I came across this question in an Olympiad math book:
Let $\gcd(m,n) = 1$, $A = \{x\mid0\le x \le m-1, \gcd(x,m) = 1\}$ and $B = \{x\mid0\le x \le n-1, \gcd(x,n) = 1\}$. If $C= \{na+mb \mid a \in A, b\in B\}$ then prove that $C$ assumes all values $ \equiv 0 \le x \le mn-1$ modulo $mn$.
I have successfully proved that $\gcd (mn, na+mb) = 1$ for all $a, b.$ This would imply that $\forall c \in C, $ $0 \le c \le mn-1$ taken modulo $mn$.
However I am having difficulty proceeding.

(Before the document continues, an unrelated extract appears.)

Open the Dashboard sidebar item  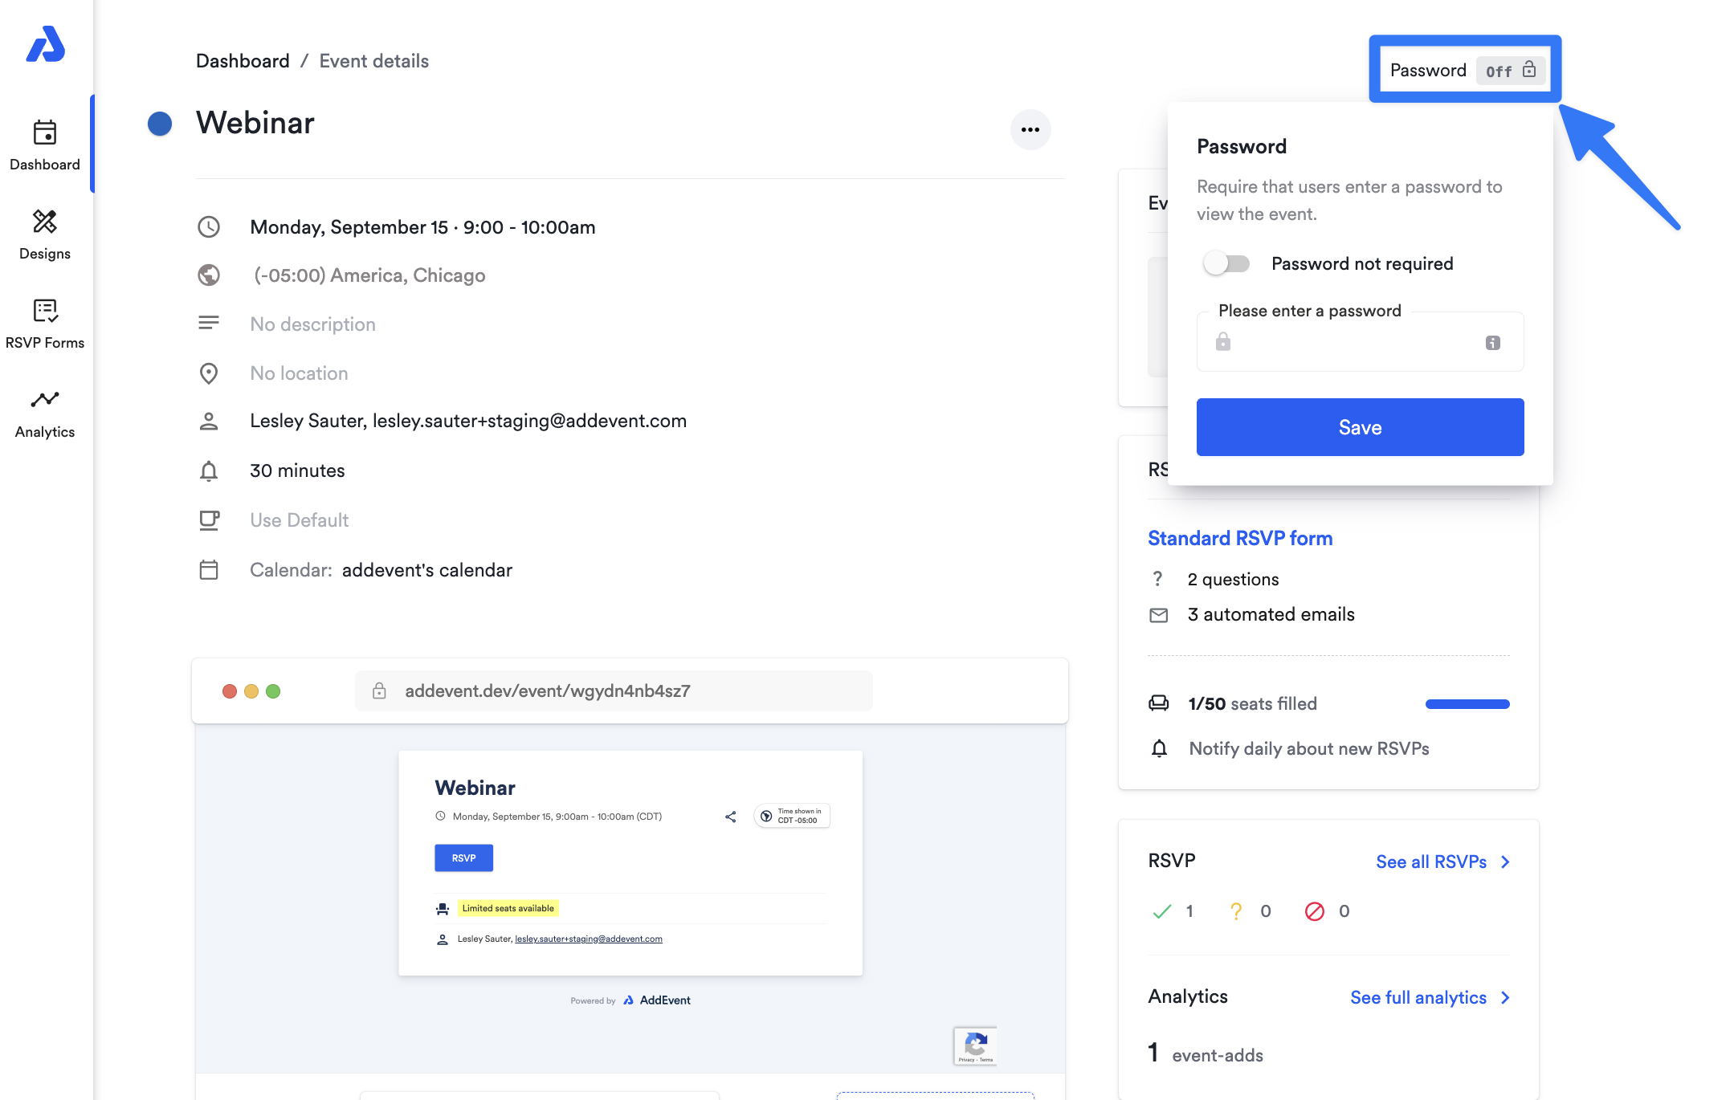(45, 145)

My hunch says that it has something to do with Euler's phi-function since the number of elements in $A$ and $B$ are respectively $\phi(m)$ and $\phi(n)$ and $C$ must assume $\phi(mn) \Rightarrow \phi(m) \phi(n)$ elements.

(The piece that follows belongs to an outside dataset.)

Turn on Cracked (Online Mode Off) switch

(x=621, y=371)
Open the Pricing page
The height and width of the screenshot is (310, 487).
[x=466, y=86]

How do I prove that this is valid for all such values?
Your hunch is along the right lines.
Suppose two elements of $C$ were equivalent modulo $mn$; $$ a_1 n + b_1 m \equiv a_2 n + b_2 m \pmod{mn}. $$ Then $mn \mid (a_2 - a_1) n + (b_2 - b_1)m$. Thus the right-hand side is a multiple of $m$, so $m \mid (a_2 - a_1) n$. Since $\gcd(m,n) = 1$, this mean $m \mid (a_2 - a_1)$, i.e. $a_2 \equiv a_1 \pmod{m}$. Since $a_1$ and $a_2$, being from $A$, are between 0 and $m-1$, if they are equivalent modulo $m$ they are in fact equal.
Similarly, $b_2 = b_1$.
We have shown that any distinct choices of $a$ or $b$ yield elements of $C$ which are not equivalent modulo $mn$. Since there are $\phi(m)$ choices for $a$, and $\phi(n)$ choices for $b$, there are $\phi(m)\phi(n)$ elements of $C$, all of which are distinct modulo $mn$, and all of which are relatively prime to $mn$.
But, since $m$ and $n$ are relatively prime, $\phi(mn) = \phi(m)\phi(n)$, so there are only that many natural numbers less than $mn$ and relatively prime to $mn$. So $C$ contains an element equivalent to each.